CHAPTER XVI.
SPIES OF CANAAN.
Day dawned in crimson and gold; up rose the sun, and showed us the Haunted Island.
There was a narrow shore of white sand, curving and twisting with stupendous cliffs, the sheer and beetling fronts of which could not have had less than fifteen hundred feet. A little to the left we spied an opening, wherein a river ran spating down to the sea, making a great indraught of the water, and occasioning, no doubt, the current that had horsed us in.
It was now flood of tide; yet the depth of water was increased but little, and, to our dismay, the ship remained fast.
On seeing this, Wallis, the new Captain, caused great store of heavy gear to be hove overboard to lighten her. Yet ’twas all one: the ship would not budge. Thereupon we got out the boats and fastened tow-lines, to have rowed her off; but we could not. Nay, it had been all one even if we could have floated her; for soon the land-breeze sunk, and then the wind came from the sea.
So they gave over the attempt; and, their anxiety being somewhat abated with the labour, they turned in to breakfast.
I fared with Wallis in the great cabin, his mate—one Peter Burrows—remaining with the watch on deck. Wallis was very moody and cross, and I dwelt heavily on the death of my brother; so that the meal passed with but scant speech. Wallis, afterwards going to the quarter-deck, called lustily for all hands; and, when they were come together, he made them a sort of rambling speech.
“Shipmates,” said he, “there a’n’t no manner of need for me to tell you how we lay. You know what fell yester-night, that there be dark things hatching yonder. We be fallen in on the Devil’s island by the look on’t. Ay, but we don’t properly know that yet! We a’n’t got the bearings of this business; and maybe we’re like children frighted with tricks and shows.
“Howsoever, this here a’n’t no sort o’ berth for you and me, and I’d scamper away full-sail if I could. But I can’t. We be stuck here as fast as so many limpets; and when the wind rises she’ll split, and we’ll be scurrying ashore like rats!
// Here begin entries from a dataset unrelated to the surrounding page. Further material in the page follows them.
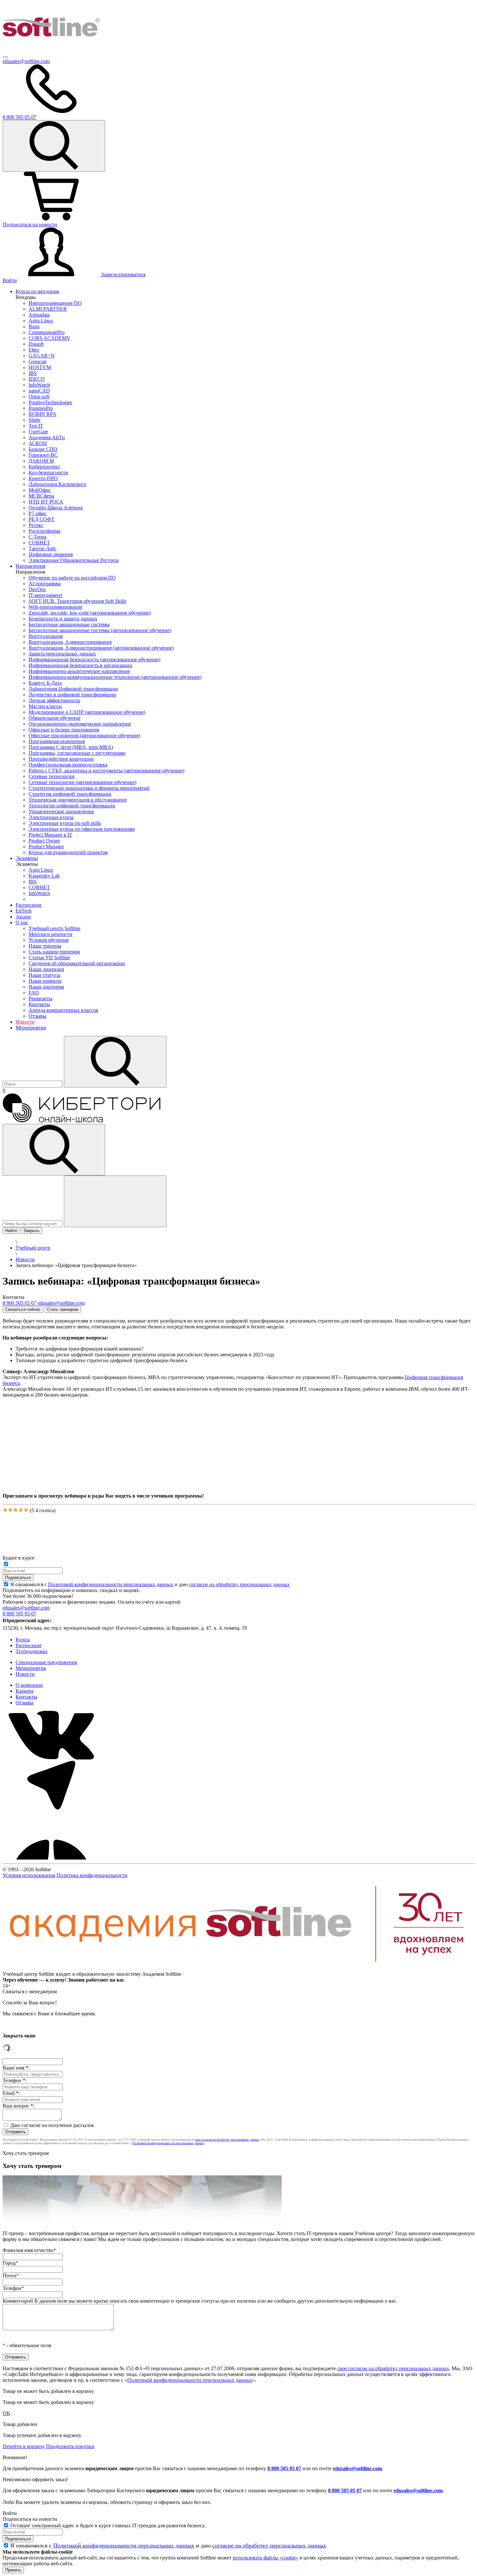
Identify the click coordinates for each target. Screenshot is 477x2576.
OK (6, 2413)
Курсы (23, 1639)
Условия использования (29, 1875)
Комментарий (200, 2301)
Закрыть (31, 1230)
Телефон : (15, 2080)
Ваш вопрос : (18, 2106)
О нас (22, 922)
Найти (11, 1230)
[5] (26, 1510)
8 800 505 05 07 (284, 2468)
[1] (5, 1510)
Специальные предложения (46, 1662)
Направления (30, 566)
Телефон (13, 2288)
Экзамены (27, 858)
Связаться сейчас (23, 1309)
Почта (11, 2275)
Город (10, 2263)
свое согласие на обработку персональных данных (227, 2139)
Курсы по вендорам (37, 291)
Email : (11, 2093)
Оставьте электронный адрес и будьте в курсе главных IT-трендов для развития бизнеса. (108, 2525)
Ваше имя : (16, 2068)
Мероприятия (31, 1027)
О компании (29, 1685)
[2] (10, 1510)
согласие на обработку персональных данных (239, 1584)
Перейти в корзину (24, 2446)
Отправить (15, 2131)
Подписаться (18, 1577)
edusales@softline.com (26, 61)
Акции (23, 916)
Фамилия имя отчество (29, 2250)
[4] (20, 1510)
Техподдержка (31, 1651)
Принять (13, 2570)
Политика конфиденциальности (92, 1875)
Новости (25, 1022)
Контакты (26, 1696)
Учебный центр (33, 1248)
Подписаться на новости (30, 224)
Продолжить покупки (70, 2446)
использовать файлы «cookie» (265, 2557)
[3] (15, 1510)
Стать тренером (62, 1309)
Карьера (24, 1691)
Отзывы (24, 1702)
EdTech (23, 911)
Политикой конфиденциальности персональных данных (110, 1584)
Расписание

“Well, then, I’m for leaving of her now, afore the break-up comes—ay, and afore the night comes, too! There be the boats; but this here a’n’t the English Channel, and yonder a’n’t the cliffs of Dover, and what we mought look for in the boats a’n’t pleasant to think. No, there’s no way out on’t that course, sure! So I gives my vote for going ashore and boarding ’em while there’s light.... And then the treasure!—you a’n’t forgot the treasure, mates, as we’ve come so far for to get it? Well, then, who’ll offer for a shore-party to spy ’em out?”